Understanding the Trigger Point Story: Treating the Upper Trapezius
Trigger points (TrP) are defined as palpable nodules located in the myofascia, primarily at the entrance point of the motor endplate in a muscle belly. They are typically 2 to 10 mm in length and occur in muscles that are in a chronically short position.1
Sherrington’s Law of Reciprocal Inhibition states, “When one set of muscles is stimulated, muscles opposing the action of the first are simultaneously inhibited.” Trigger points tell a story that can be invaluable for solving complex orthopedic biomechanical problems and which may lead us to more successfully treating musculoskeletal injuries and pain.2
Why Do Trigger Points Become Tight?
Trigger points occur because of prolonged abnormal posturing and/or lack of proper movement. They also tell us which muscles may be the functional antagonists—in this case, long/weak—and how a joint may be functioning in all three planes of motion. Let’s explore a common example from the upper extremity.
Upper trapezius trigger points are commonly associated with rotator cuff tendonitis and impingement, cervical compression syndromes, and tension headaches. The upper trapezius elevates and upwardly rotates the scapula. It becomes hyperactive in forward head posturing as it actively supports the cranium. The antagonist to the upper trapezius, the lower trapezius, is placed in a long/weak position with an increase in thoracic kyphosis and may be further inhibited with an upper trapezius trigger point.
It is common for clinicians to address upper trapezius tightness with direct techniques such as trigger point massage and stretching, which often yields temporary results. How can we support the manual technique with a movement-based program based on the properties of trigger points and the principle of reciprocal inhibition?
We must first listen to the story the trigger points are telling us.
Activating the Lower Trapezius
The lower trapezius is the functional antagonist to the upper trapezius. If it is long/weak, the upper trapezius will be short/tight. The lower trapezius becomes long and weak in the presence of a thoracic kyphosis. This muscle is best activated with arm elevation past 90 degrees.

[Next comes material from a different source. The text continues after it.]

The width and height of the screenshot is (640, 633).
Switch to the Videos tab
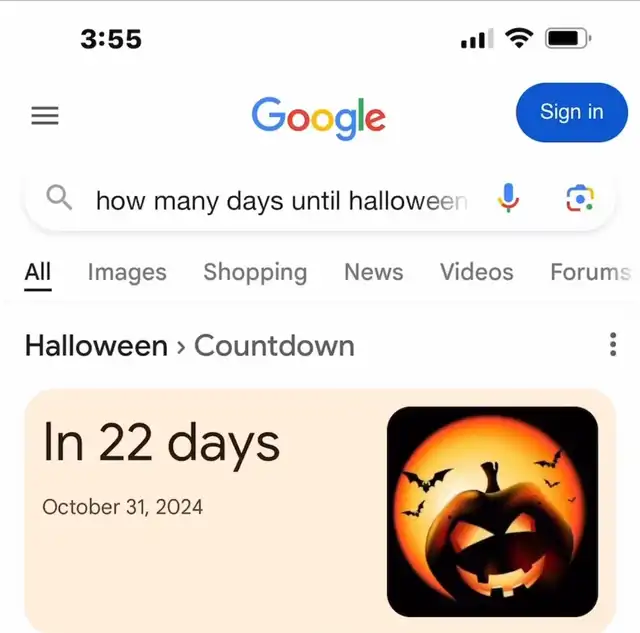pos(477,272)
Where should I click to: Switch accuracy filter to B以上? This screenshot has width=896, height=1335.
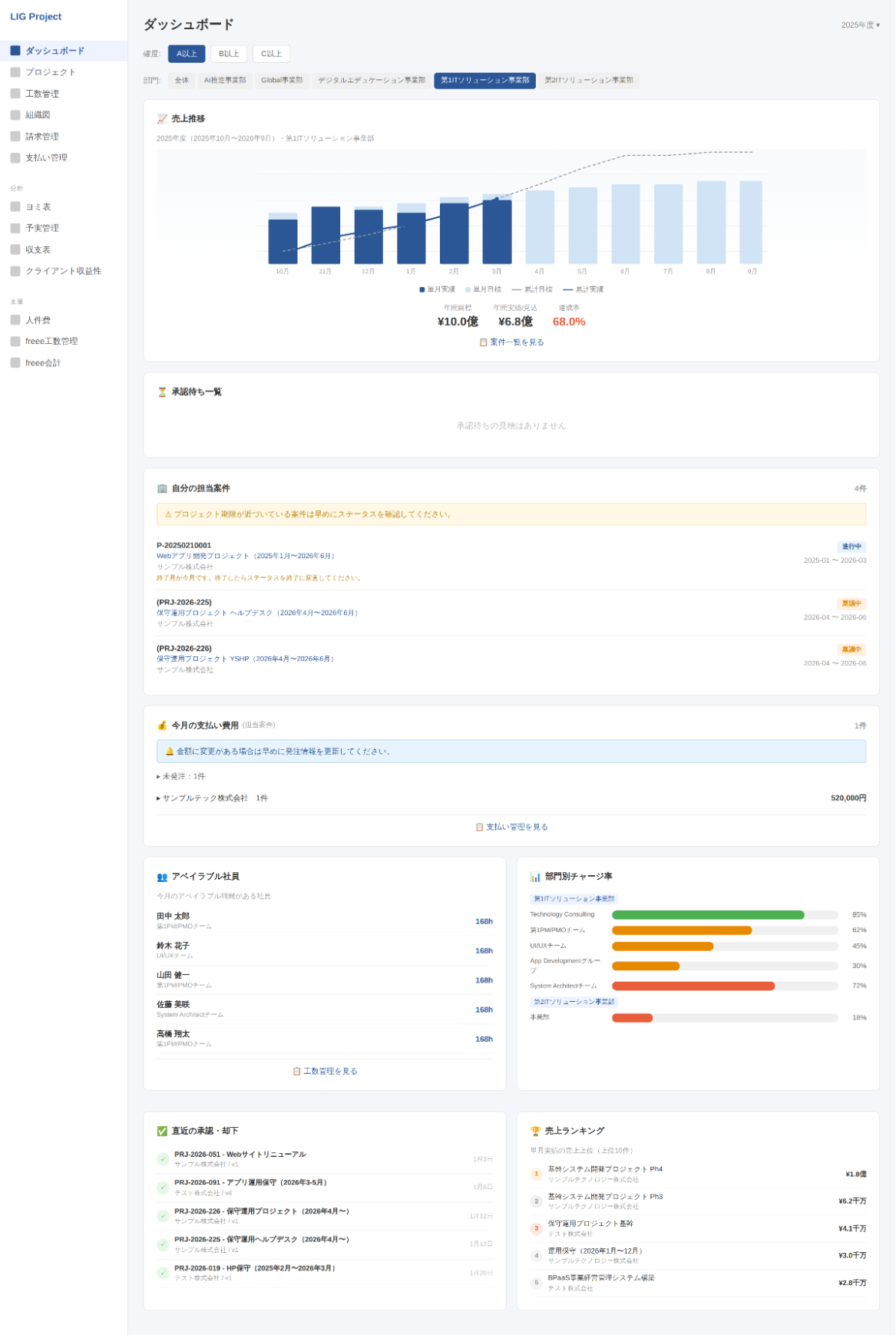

Shoulder Flexion Wall Slide with Towel (see below) and Shoulder Overhead Press in Abduction with Dumbbells exercises are excellent ways to activate the lower trapezius with arm elevation. Sitting thoracic extension movements (STEMs) are effective in decreasing thoracic kyphosis. Thoracic Foam Roll Mobilization Backstroke helps stretch out the latissimus dorsi, a common cause of thoracic kyphosis.
Correcting an Elevated Shoulder Girdle
An elevated shoulder girdle is often caused by an elevated pelvis on the same side. This is confirmed by a TrP in the quadratus lumborum (QL). The Shoulder Flexion Wall Slide with Towel and Triangle Pose (see below) exercises are excellent solutions to lengthening a QL and leveling the pelvis and shoulders.
Decreased thoracic rotation can also cause an elevated shoulder girdle. The Sidelying Open Book Thoracic Rotation with Knee on Foam Roll stretch or Shoulder External Rotation in Abduction with Anchored Resistance (see below) will help restore normal thoracic rotation.
Try these exercises with your patients to address upper trapezius tightness and consider treating trigger points in your future patients’ programs.
- Trigger Points. (2023, March 11). Physiopedia, . Retrieved 20:15, May 31, 2023 from http:///index.php?title=Trigger_Points&oldid=328301.
- Kohler M, Stratmann P, Röhrbein F, Knoll A, Albu-Schäffer A, Jörntell H. Biological data questions the support of the self inhibition required for pattern generation in the half center model. PLoS One. 2020 Sep 11;15(9):e0238586. doi: 10.1371/journal.pone.0238586. PMID: 32915814; PMCID: PMC7485810.